> [Work to complete]: Across the entries below, how many lines include the word "computer"? Reply with only the number.

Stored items
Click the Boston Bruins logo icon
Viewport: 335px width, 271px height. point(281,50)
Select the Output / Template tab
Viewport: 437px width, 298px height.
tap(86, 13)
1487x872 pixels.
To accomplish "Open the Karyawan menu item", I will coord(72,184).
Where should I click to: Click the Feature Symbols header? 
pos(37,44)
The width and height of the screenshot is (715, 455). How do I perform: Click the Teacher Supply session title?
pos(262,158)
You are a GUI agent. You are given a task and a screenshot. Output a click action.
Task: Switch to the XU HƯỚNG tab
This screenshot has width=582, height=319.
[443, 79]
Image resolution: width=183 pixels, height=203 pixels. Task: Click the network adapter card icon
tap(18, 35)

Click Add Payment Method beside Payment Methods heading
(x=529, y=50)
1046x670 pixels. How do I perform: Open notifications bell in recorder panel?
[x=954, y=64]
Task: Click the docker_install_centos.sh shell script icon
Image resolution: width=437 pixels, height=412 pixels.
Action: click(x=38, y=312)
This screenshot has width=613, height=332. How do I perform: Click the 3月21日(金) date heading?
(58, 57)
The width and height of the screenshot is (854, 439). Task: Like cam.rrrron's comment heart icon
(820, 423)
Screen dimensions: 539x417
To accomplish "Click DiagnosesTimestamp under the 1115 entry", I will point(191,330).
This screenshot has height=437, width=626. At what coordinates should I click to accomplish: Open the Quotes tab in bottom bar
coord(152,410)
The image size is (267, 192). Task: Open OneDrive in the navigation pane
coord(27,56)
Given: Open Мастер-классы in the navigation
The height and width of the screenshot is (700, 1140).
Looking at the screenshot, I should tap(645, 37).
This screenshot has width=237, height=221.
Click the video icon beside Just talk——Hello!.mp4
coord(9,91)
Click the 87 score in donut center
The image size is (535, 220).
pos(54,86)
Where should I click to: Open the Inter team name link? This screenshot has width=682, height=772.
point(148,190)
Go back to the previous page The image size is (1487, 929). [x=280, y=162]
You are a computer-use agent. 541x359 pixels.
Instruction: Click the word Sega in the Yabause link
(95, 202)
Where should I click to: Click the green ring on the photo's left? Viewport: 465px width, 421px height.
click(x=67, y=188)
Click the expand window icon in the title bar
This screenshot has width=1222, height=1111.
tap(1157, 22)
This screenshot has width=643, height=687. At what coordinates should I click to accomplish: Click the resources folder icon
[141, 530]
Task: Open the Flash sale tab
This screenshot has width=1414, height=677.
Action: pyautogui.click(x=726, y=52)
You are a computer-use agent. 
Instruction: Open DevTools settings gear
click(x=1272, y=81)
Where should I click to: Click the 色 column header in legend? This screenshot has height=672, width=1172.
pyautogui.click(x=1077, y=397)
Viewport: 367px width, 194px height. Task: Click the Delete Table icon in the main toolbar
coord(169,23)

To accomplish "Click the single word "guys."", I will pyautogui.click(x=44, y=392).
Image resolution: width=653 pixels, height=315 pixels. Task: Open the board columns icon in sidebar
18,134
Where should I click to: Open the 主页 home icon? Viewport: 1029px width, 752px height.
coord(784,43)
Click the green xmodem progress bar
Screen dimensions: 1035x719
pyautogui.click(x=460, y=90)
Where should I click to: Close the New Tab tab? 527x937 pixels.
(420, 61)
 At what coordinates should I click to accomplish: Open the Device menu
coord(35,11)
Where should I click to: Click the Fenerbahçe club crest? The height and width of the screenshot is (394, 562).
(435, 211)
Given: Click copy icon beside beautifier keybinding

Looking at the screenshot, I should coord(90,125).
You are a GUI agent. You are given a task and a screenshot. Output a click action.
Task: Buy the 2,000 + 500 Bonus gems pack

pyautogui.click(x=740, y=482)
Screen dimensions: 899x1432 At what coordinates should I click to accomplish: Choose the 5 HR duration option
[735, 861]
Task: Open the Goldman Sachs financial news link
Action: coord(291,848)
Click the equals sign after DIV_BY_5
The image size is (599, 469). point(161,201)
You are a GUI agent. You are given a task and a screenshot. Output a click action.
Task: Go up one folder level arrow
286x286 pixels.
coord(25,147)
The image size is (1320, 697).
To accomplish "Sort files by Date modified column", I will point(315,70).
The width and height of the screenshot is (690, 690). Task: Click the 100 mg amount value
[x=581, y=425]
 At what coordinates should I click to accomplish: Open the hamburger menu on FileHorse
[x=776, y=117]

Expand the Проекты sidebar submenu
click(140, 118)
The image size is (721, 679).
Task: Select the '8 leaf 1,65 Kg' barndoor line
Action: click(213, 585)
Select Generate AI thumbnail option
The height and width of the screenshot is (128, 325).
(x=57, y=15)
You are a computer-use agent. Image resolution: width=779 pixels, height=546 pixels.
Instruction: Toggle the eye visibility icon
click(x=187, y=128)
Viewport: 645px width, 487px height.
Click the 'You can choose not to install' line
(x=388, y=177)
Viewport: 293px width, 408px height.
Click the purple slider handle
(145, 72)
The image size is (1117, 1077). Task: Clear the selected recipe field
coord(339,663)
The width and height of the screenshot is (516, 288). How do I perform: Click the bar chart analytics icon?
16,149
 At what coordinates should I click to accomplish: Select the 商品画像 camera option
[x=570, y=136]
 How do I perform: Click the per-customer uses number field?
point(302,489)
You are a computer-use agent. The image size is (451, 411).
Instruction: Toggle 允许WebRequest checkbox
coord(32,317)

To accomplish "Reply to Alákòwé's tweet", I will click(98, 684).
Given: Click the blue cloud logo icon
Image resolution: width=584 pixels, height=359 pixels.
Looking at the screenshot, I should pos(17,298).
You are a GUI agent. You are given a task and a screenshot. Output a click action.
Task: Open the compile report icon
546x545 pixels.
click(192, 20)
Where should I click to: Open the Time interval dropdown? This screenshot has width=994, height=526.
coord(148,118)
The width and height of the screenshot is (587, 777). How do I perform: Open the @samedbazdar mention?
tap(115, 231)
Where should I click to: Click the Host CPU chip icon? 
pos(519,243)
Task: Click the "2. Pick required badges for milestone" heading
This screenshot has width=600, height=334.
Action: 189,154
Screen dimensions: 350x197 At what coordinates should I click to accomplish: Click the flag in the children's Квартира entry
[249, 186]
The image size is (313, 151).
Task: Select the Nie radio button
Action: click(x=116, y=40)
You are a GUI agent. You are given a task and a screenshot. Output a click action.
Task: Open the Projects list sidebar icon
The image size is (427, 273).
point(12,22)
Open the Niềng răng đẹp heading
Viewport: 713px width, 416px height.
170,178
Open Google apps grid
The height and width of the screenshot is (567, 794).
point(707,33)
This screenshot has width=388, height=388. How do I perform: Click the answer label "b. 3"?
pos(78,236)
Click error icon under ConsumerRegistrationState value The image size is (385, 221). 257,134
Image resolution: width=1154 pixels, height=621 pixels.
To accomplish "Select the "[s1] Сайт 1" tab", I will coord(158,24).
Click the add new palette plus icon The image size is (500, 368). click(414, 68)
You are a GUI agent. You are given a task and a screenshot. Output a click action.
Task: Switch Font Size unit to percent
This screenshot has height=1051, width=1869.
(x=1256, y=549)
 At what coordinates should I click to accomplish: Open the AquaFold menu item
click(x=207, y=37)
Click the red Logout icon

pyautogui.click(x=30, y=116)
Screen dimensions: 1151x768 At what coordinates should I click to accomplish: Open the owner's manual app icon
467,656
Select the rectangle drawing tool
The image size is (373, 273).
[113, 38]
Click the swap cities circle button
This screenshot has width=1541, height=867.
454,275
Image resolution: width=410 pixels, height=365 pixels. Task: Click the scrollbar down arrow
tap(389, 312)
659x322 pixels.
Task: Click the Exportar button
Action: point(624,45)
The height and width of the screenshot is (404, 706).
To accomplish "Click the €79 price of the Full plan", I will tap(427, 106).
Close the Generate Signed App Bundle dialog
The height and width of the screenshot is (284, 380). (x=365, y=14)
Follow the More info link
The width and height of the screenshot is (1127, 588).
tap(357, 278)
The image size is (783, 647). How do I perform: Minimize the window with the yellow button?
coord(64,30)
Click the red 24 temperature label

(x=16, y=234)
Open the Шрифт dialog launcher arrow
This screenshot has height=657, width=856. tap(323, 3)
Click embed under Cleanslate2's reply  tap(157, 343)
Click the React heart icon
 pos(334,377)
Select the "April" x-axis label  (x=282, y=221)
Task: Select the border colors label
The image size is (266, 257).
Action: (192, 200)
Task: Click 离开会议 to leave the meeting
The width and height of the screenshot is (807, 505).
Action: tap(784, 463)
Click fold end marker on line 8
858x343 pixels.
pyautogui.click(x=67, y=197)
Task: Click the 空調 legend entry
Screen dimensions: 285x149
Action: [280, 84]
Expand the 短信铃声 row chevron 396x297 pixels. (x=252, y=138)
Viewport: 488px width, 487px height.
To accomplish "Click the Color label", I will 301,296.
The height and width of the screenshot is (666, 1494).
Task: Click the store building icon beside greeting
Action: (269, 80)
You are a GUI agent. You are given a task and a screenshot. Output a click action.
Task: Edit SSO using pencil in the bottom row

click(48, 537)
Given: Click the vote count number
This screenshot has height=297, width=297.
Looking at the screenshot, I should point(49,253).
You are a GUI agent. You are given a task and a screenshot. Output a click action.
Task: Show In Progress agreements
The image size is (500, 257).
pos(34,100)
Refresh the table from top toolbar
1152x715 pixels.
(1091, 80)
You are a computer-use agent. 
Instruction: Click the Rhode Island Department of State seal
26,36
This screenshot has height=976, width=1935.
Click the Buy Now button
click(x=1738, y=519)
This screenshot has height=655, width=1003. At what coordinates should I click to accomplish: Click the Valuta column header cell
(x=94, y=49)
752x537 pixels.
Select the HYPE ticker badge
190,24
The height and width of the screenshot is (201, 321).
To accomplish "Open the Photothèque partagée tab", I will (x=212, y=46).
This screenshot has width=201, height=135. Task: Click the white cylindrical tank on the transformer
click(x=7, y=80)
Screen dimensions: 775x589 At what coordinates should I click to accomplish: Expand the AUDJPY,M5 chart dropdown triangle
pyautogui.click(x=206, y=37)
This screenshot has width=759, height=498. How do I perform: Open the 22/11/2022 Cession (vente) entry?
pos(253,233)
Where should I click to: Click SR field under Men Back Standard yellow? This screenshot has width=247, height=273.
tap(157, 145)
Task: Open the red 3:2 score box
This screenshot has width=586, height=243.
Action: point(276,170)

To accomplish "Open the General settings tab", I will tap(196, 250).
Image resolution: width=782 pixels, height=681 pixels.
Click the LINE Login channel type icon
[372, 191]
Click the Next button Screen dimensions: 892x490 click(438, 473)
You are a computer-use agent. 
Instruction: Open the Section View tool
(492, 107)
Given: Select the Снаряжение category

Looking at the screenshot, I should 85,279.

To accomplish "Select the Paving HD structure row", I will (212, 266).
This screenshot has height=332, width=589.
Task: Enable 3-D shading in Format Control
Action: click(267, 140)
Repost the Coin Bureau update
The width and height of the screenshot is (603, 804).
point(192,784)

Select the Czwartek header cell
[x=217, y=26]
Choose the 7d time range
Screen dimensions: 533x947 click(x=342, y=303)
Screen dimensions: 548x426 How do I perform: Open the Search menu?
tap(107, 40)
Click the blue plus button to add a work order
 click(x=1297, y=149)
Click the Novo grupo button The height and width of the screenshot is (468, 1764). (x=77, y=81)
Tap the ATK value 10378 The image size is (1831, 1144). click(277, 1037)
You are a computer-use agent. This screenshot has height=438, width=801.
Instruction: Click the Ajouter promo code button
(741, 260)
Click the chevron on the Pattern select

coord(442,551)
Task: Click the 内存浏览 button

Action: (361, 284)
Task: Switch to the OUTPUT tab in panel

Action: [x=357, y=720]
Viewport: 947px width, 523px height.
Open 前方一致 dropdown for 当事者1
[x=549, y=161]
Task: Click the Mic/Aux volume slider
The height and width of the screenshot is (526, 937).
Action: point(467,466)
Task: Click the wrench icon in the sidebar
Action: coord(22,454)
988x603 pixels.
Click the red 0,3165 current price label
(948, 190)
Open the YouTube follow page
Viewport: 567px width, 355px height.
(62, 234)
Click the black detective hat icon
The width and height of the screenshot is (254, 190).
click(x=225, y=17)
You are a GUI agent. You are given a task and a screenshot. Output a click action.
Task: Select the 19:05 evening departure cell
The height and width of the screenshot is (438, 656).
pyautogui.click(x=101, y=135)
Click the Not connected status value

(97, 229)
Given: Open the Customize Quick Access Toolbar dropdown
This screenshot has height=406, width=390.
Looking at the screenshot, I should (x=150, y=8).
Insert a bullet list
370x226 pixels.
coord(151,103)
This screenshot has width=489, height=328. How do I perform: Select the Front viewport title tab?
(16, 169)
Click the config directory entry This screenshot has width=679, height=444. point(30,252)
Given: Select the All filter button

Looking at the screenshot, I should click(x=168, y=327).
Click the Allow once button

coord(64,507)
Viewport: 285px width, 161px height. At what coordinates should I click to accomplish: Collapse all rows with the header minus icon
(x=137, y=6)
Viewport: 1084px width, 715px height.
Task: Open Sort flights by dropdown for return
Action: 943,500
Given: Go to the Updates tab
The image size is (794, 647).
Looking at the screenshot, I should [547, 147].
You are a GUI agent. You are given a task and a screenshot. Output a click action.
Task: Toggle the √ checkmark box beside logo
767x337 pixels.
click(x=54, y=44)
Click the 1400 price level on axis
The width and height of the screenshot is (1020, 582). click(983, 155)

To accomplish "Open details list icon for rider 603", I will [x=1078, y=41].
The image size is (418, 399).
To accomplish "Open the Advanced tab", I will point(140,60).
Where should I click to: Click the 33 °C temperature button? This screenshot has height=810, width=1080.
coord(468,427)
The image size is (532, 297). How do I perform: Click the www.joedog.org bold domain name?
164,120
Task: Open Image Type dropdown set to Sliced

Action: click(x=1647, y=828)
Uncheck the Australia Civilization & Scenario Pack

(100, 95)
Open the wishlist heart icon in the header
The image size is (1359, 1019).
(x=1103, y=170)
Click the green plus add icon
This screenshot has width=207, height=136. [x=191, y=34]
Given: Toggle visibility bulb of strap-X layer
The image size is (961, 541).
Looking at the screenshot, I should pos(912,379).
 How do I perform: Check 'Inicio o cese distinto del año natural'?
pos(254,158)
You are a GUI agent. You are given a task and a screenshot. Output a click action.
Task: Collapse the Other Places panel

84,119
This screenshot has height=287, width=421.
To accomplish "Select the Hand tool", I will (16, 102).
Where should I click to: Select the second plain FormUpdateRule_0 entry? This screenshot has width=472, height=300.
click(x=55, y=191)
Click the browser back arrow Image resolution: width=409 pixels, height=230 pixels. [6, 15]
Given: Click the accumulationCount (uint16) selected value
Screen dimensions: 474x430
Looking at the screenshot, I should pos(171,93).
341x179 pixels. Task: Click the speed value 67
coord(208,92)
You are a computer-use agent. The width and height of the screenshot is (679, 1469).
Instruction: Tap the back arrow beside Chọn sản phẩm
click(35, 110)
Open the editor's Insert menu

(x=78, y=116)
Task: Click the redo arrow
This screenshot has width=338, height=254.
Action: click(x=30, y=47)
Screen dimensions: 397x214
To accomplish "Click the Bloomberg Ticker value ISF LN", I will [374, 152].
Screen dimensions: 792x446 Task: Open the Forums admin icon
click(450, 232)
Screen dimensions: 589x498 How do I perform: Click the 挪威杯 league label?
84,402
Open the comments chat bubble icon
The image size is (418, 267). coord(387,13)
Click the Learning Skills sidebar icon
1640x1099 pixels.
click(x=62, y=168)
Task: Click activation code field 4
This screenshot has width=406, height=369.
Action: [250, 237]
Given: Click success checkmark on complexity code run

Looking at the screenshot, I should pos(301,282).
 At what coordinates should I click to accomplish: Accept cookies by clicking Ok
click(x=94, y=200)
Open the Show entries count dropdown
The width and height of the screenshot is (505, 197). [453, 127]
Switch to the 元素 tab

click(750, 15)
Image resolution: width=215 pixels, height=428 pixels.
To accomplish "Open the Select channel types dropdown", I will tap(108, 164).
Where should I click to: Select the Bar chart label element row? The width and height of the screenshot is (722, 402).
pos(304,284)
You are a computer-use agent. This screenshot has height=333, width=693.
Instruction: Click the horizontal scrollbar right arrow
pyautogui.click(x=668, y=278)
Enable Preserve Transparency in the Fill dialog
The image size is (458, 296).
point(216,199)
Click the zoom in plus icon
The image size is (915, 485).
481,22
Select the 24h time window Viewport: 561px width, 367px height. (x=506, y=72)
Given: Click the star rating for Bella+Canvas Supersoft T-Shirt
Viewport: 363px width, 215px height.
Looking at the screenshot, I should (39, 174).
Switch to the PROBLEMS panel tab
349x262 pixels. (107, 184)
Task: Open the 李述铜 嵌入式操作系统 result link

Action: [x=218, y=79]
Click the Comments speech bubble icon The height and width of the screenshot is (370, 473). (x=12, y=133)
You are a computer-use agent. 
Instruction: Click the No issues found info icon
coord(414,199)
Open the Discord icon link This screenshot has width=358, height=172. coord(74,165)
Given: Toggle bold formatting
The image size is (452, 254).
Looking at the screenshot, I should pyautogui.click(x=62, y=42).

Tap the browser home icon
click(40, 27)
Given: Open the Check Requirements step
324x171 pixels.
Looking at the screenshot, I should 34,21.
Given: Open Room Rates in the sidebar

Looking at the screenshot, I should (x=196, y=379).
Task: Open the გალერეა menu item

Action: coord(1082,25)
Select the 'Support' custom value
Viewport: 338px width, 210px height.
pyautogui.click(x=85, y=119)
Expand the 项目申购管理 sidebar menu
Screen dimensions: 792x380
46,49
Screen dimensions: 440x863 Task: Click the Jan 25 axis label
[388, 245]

> [Output below]: 10